▶ _What you have to do_:
Pictures aside, copy exactly each line from the one that holds "Select the last Artifact Perks slot" through the last line of the records below.

▶ _Given information_:
______

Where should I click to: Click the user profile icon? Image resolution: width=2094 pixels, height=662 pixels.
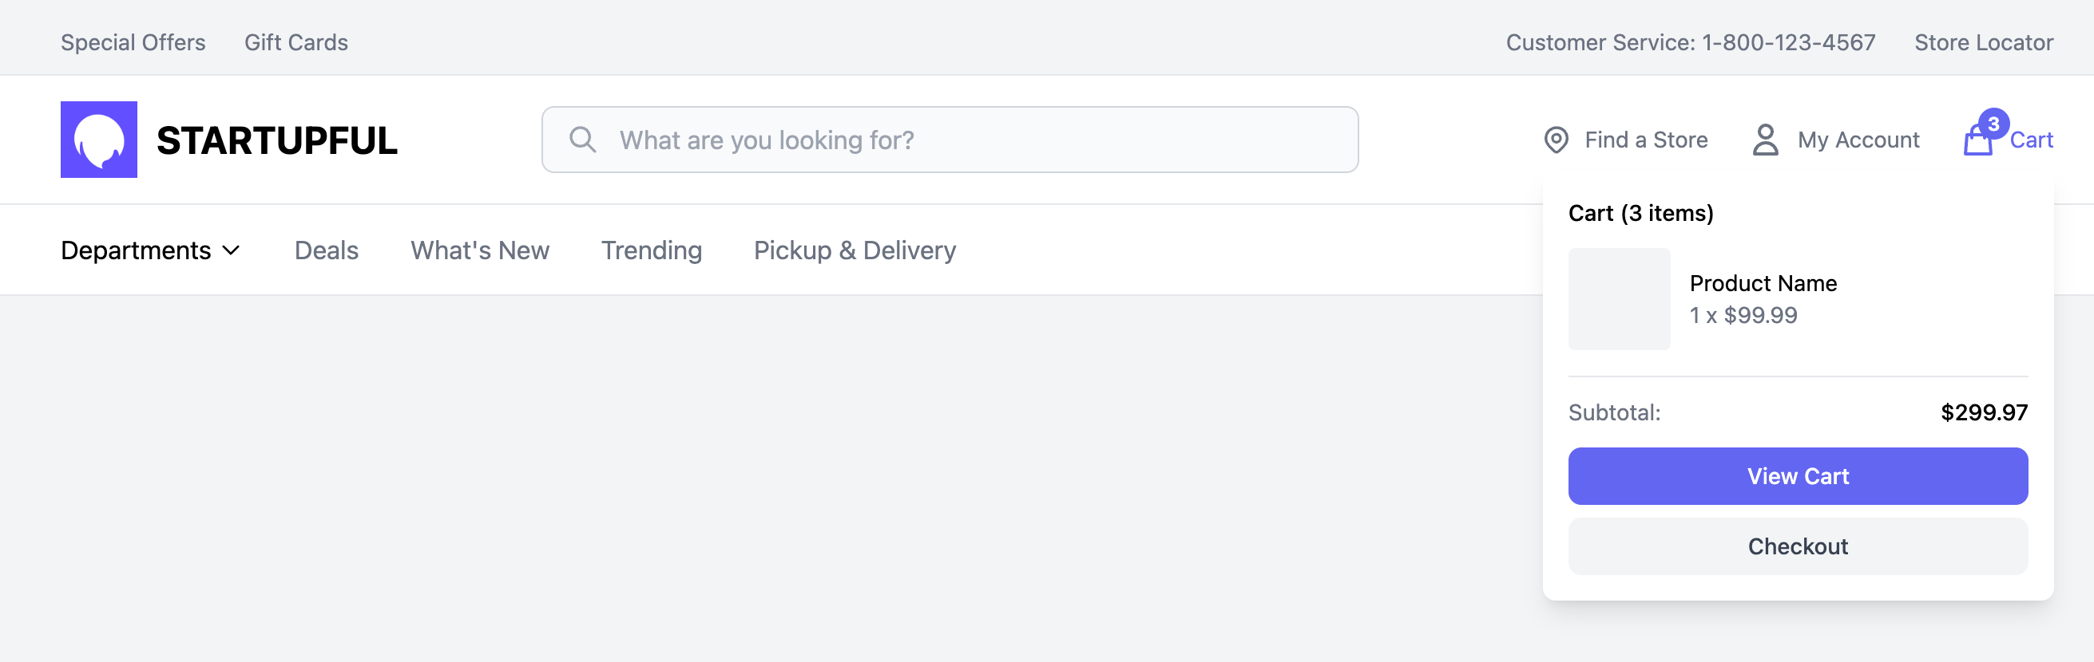1765,140
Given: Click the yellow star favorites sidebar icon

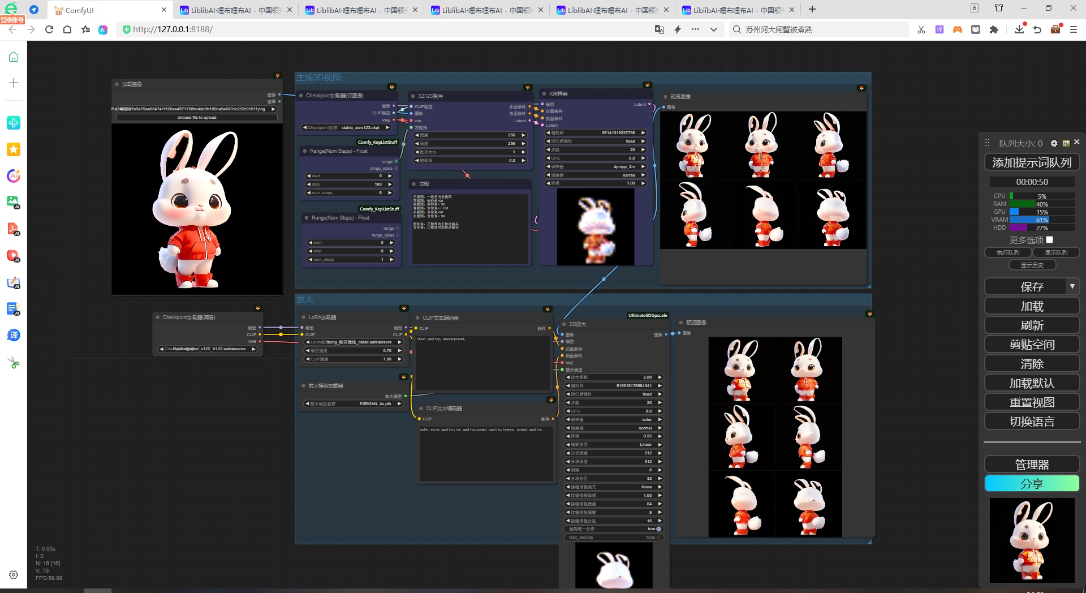Looking at the screenshot, I should tap(14, 149).
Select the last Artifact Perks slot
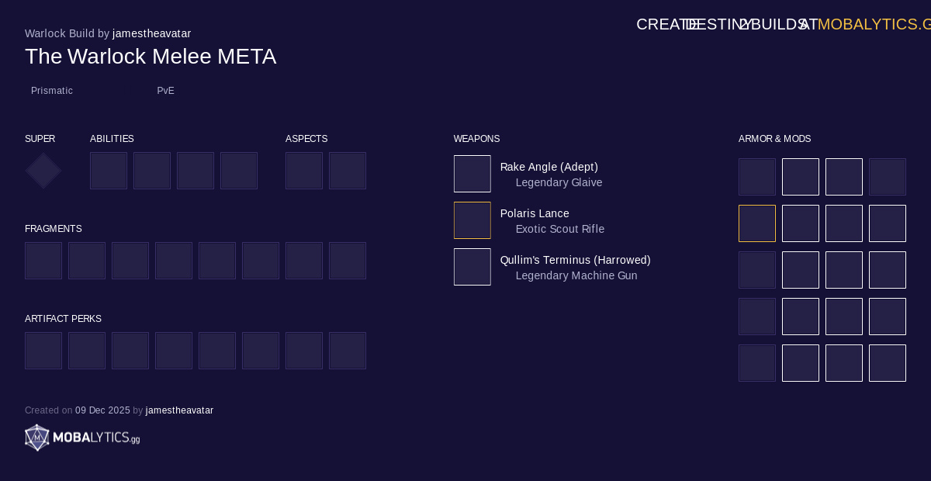The width and height of the screenshot is (931, 481). 348,351
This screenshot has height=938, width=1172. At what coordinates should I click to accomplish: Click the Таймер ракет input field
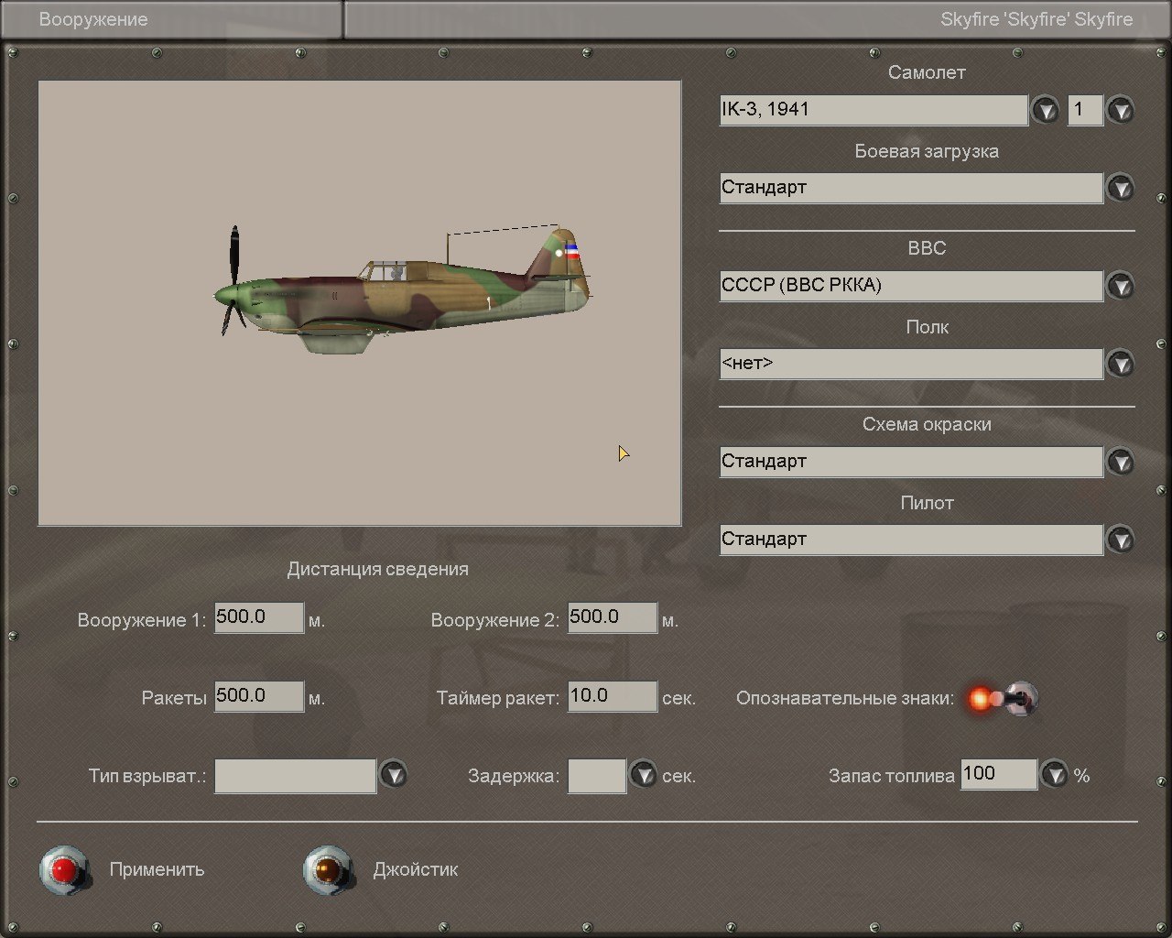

______

▶ _Task result_:
Select the last Artifact Perks slot
The width and height of the screenshot is (931, 481). 348,351
This screenshot has height=938, width=1172. At what coordinates should I click to accomplish: Click the Таймер ракет input field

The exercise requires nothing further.